On the domestic front, in the North, if one's house isn't quite clean and in order, you might say, "The place is meetin' me" or "It's a midden." In which case, you need to "get red up."
Rozzers were cops and if you only got a cup of tea offered, it was referred to as "A naked cup of tae".
Not a phrase but holding on to a corner of your collar and saying the hail mary if an ambulance passed you was a "must". To stave off any bad luck!
She's always "poor-mouthing", that one. Someone who was always saying she was low on funds.

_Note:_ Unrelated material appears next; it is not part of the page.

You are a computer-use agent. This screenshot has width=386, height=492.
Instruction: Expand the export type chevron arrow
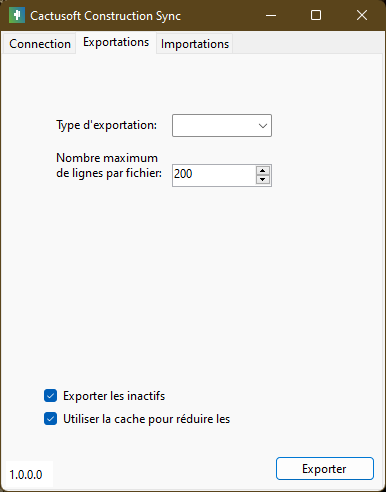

The memories this thread brings back. "The nit-nurse", Something bad you ate, "went through me like a dose of salt"/
Thanks FM
Just to show how far people have progressed, no one would think of saying.
"come on, play the white man" anymore or condoning it.
We may think that things never change, but the droping or disaprovel of phrases such as this by the population shows otherwise. Everyone pat themselves on the back.
Cira/rira Not in my name.
Knock-n-Dolly - a game of dare where you had to knock on someone's door and then leg it before they came out
"I bags" - to lay claim to something. "I bags the butt" = "I want the butt of the cigarette"
"The skin" - the last one or two millimetres of a cigarette before you were actually smoking the filter itself. A shout of "I bags the butt!" was always followed by "I bags the skin then!"
"A fag 'n' a match" - a single cigarette and one red match that you could light by striking off nearly anything. You'd get them for between 5 to 10 old pence usually. I think those red matches are now banned in Ireland? "I'll get you a fag 'n' a match if you do a knock-n-dolly on old Mr. Hegarty"
"There's a wind out there that'd smoke yer fag" - a very windy day during which it was foolish to try smoke outside. The wind would literally smoke your cigarette on you.
We all love animals. Why do we call some 'pets' and others 'dinner'?
"A penny for the black babies"
The slogan used during the aid for Biafra campaign.